### DATA FOR REVIEW
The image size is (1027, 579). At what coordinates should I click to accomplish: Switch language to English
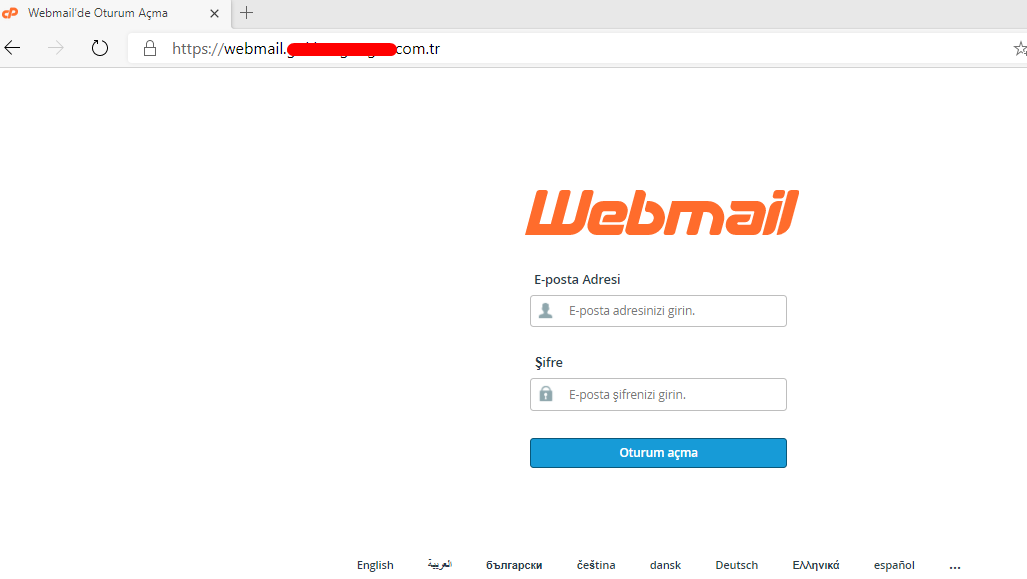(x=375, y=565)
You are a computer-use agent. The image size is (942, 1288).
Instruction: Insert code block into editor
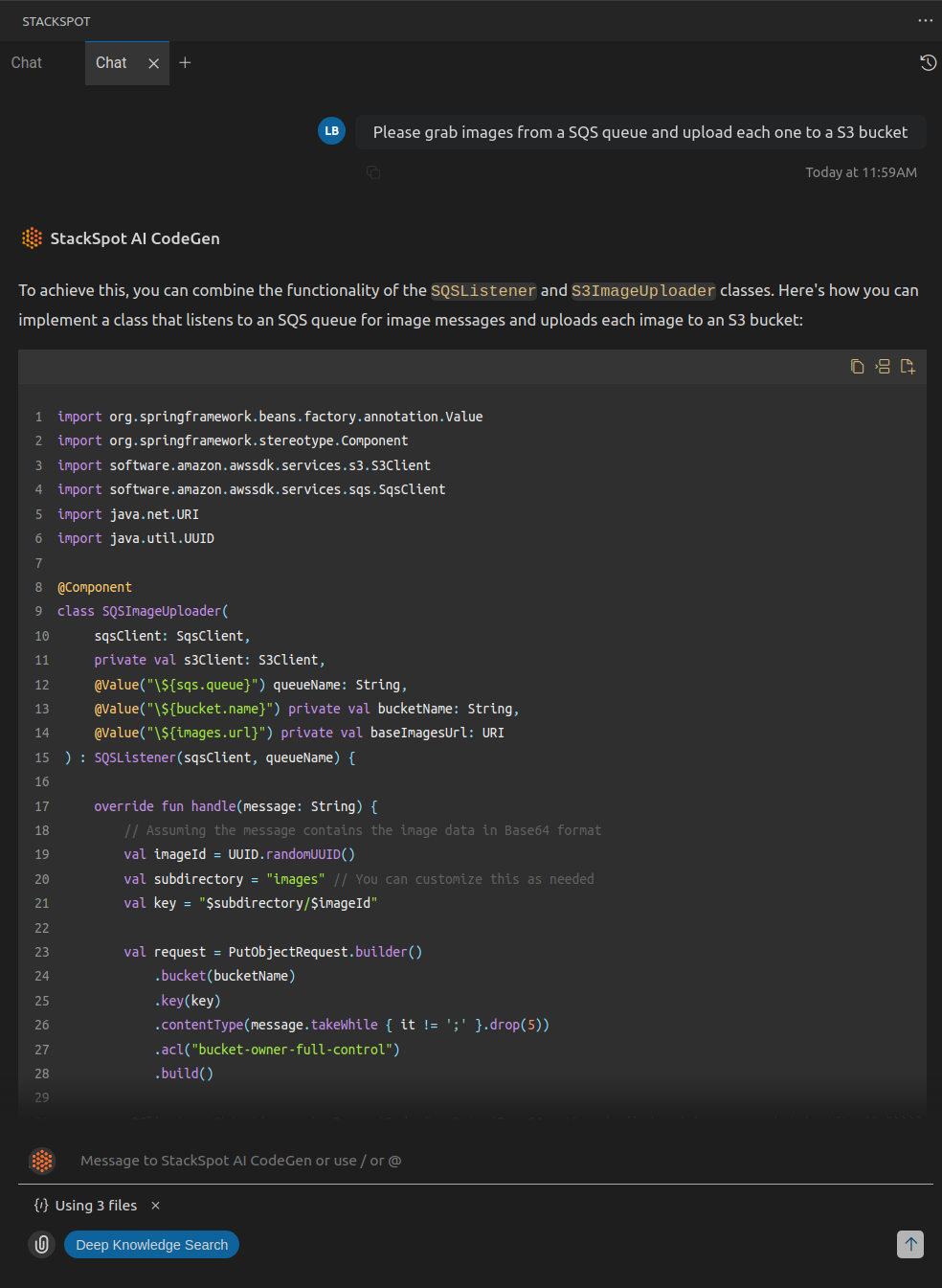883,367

### EXERCISE PROMPT
Exclude all images and retype the data precisely.

### EXPECTED ANSWER
The image size is (1027, 579). At what coordinates should I click to accomplish: Switch language to English
(x=375, y=565)
You are a computer-use agent. The image size is (942, 1288).
Instruction: Insert code block into editor
883,367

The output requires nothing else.